++++ PAGE EXTRACT

Point blank: you can claim the Earth is flat, or that light comes from the Fairy-Godmother's anus, but that doesn't make it so.

Science is predicated on hundreds of years of repeatable and demonstrable observations, predictions, and tests. You can run these tests, if you are so inclined. Until the 20th c., most of the tests were pretty easy to do at home.

I don't really care about the "floating voters." Plenty of people out there believe that virgins await them in the afterlife. Others believe that aliens are going to take them away. I don't care in what people believe - I care in what has been demonstrated and proved. It takes belief to deny that, but no belief in order to know that it is right.

(no subject)

Date: 2006-08-17 07:21 pm (UTC)
From: [identity profile] imomus.livejournal.com
I find it pretty amazing that we're having to even argue this at all. Even Pope John Paul II accepted the soundness of evolutionary theory (http://www.law.umkc.edu/faculty/projects/ftrials/conlaw/vaticanview.html) in 1996.

(no subject)

Date: 2006-08-17 09:28 pm (UTC)
From: [identity profile] polocrunch.livejournal.com
Oh! So now if the Pope says something it has to be true. :P

(no subject)

Date: 2006-08-17 11:18 pm (UTC)
From: [identity profile] verlaine.livejournal.com
I think it *is* fundamentalism to claim that "the method by which I choose to engage with the universe is good and pure and right, and anyone who does not subscribe to that method, for whatever reason, is a contemptible idiot". I happen to agree with you that repeatable observation and prediction constitute an extremely useful tool for making discoveries liable to enhance the human condition. That doesn't stop me from caring about the people who don't have the wealthy, middle-class background, with the automatic university place and subsequent cushy lifestyle that makes it childishly easy and non-controversial to reach the conclusions you have.

Whoa! Easy with the presumptions.

Date: 2006-08-18 12:04 am (UTC)
From: [identity profile] uberdionysus.livejournal.com
I grew up in a trailer in the middle of the Mojave desert: Goffs, Ca., U.S., population 23. Unless you slept on the ground and worried about being hungry, you grew up richer than me. Unless you grew up in a fundamentalist household, I doubt your family was religious as mine (fundamentalist family who firmly believed in creationism, knew nothing about science, and generally believed in all kinds of superstition).

But now I know that science doesn't "claim" anything as an "institution." It definitely doesn't claim to be "good and pure and right." What it does claim is that you can follow all of the experiments of your predecessors and you WILL the same results. Not only that, but those results describe a SMALL chunk of what we know and there are endless things to be discovered. Science is simply a way of understanding the world and it is falsifiable, predictable and endlessly repeatable. I did a lot of the experiments of the early practitioners, and saw first hand that those experiments work, and they work every time.

++++++++
++++ GIVEN RECORDS

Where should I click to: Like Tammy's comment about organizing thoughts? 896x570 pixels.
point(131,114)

++++++++
++++ GIVEN RECORDS

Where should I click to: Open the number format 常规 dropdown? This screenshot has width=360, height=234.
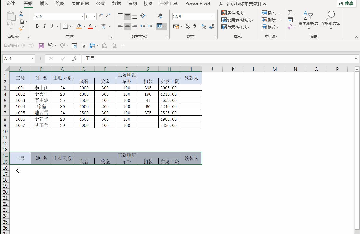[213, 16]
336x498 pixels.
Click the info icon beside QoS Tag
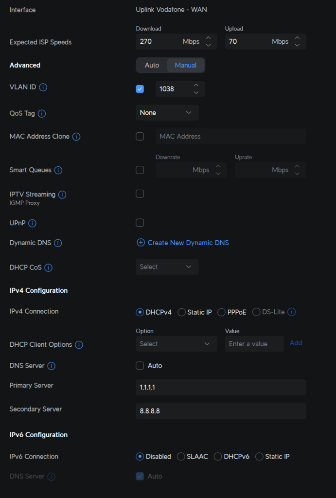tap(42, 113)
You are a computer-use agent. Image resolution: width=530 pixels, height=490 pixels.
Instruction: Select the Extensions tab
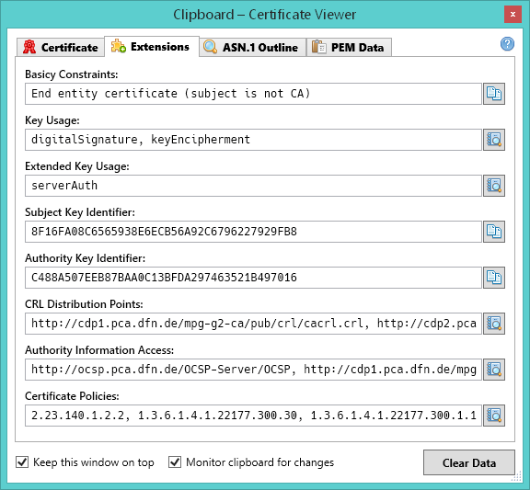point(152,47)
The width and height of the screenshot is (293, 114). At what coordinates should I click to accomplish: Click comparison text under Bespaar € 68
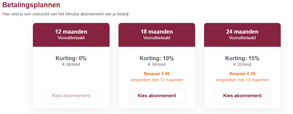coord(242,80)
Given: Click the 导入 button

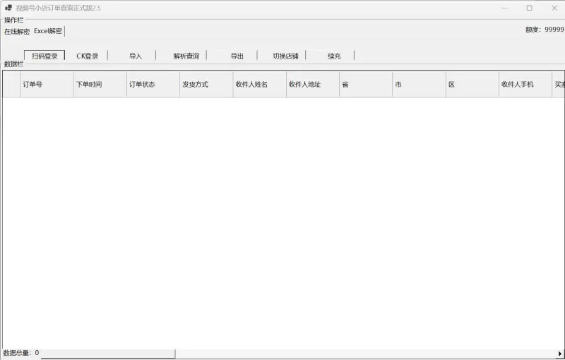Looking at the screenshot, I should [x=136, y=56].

++++++++

▶ _AIM OF THE EXERCISE_
In the discussion of science and belief above, where does the commenter say they grew up?

▶ _RESULT OF THE EXERCISE_
In a trailer in Goffs, California, in the middle of the Mojave desert, population 23.